Feature request: ChatGPT-Controlled Search Engine: Ranking by highest Relevance with Commentary

I have an idea for a feature that could redefine how we interact with the web: integrate a ChatGPT-controlled search engine directly into ChatGPT where:

  • ChatGPT ranks results by highest relevance to the user’s query, not by popularity, traffic, brand power, etc.

  • Provides AI commentary on each link, explaining why it ranks there and how it connects to the query.

Here’s why I think this is a game-changer:

  • Smarter Search. Unlike traditional engines, ChatGPT understands the user’s intent. Users would get answers that actually match what they’re looking for, not just what the internet pushes.

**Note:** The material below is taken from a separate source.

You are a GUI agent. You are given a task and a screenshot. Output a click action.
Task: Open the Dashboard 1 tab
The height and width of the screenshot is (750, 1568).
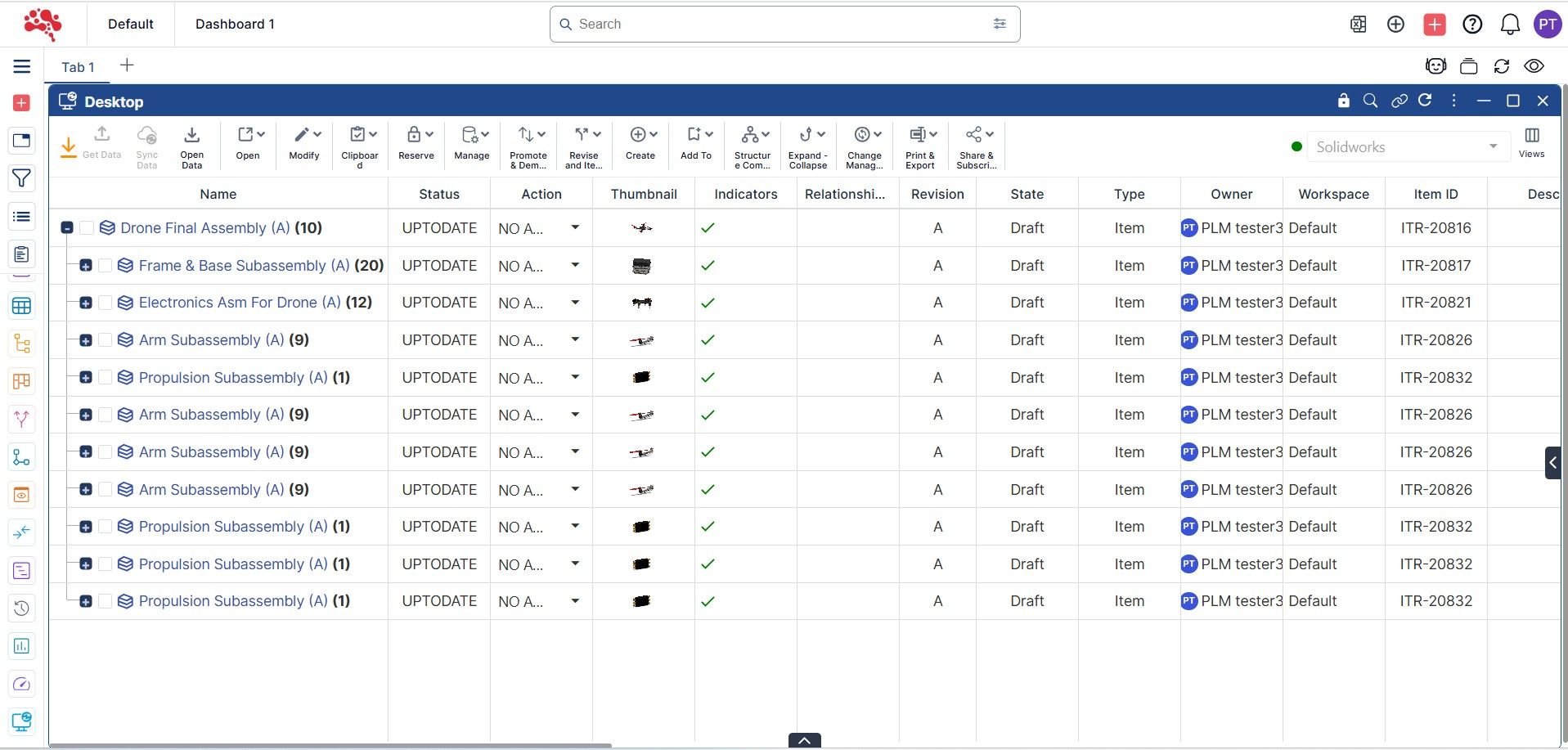[235, 24]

  • Clarity & Education. Commentary explains: Why a page ranks where it does. How it connects to your query.
    This turns every search into a learning experience.

  • Rewards Quality, Not Popularity. High-quality, insightful, and knowledge rich content naturally rises. Clickbait and shallow pages sink. Niche or forgotten gems get visibility.
    The web itself becomes smarter and richer over time.

  • Unearths Hidden Knowledge. Forums, blogs, and rare insights often buried under popular results can now shine. Uncommon, high-value content becomes accessible. Users discover knowledge they couldn’t find on traditional search engines.

This would make the internet smarter, richer, and more educational, and it would significantly challenge traditional search engines. It would seriously challenge traditional search engines because it improves ranking (relevance), how users interact (ai guided, educational), and who benefits (quality creators). Traffic would suddenly flow to quality, not big brands.

Why that restores search quality:

  • Doesn’t reward popularity. Big brands don’t get a free pass.
  • Rewards significance. A deep blog post or rich forum post that highly answers the question can outrank a surface-level brand summary.
  • Saves users time. Ai commentaries tell you which links to open, so you don’t waste clicks.

Why people would prefer it:

Because searches become faster and more useful — you get the right, deep answer sooner and understand the difference between links without opening them all. It is smarter and fairer.

This idea makes quality the only way to succeed in search. If a creator wants their page to rank highly, they must produce depth and value. This wouldn’t just improve search results, it would lift the quality of content across the entire Internet.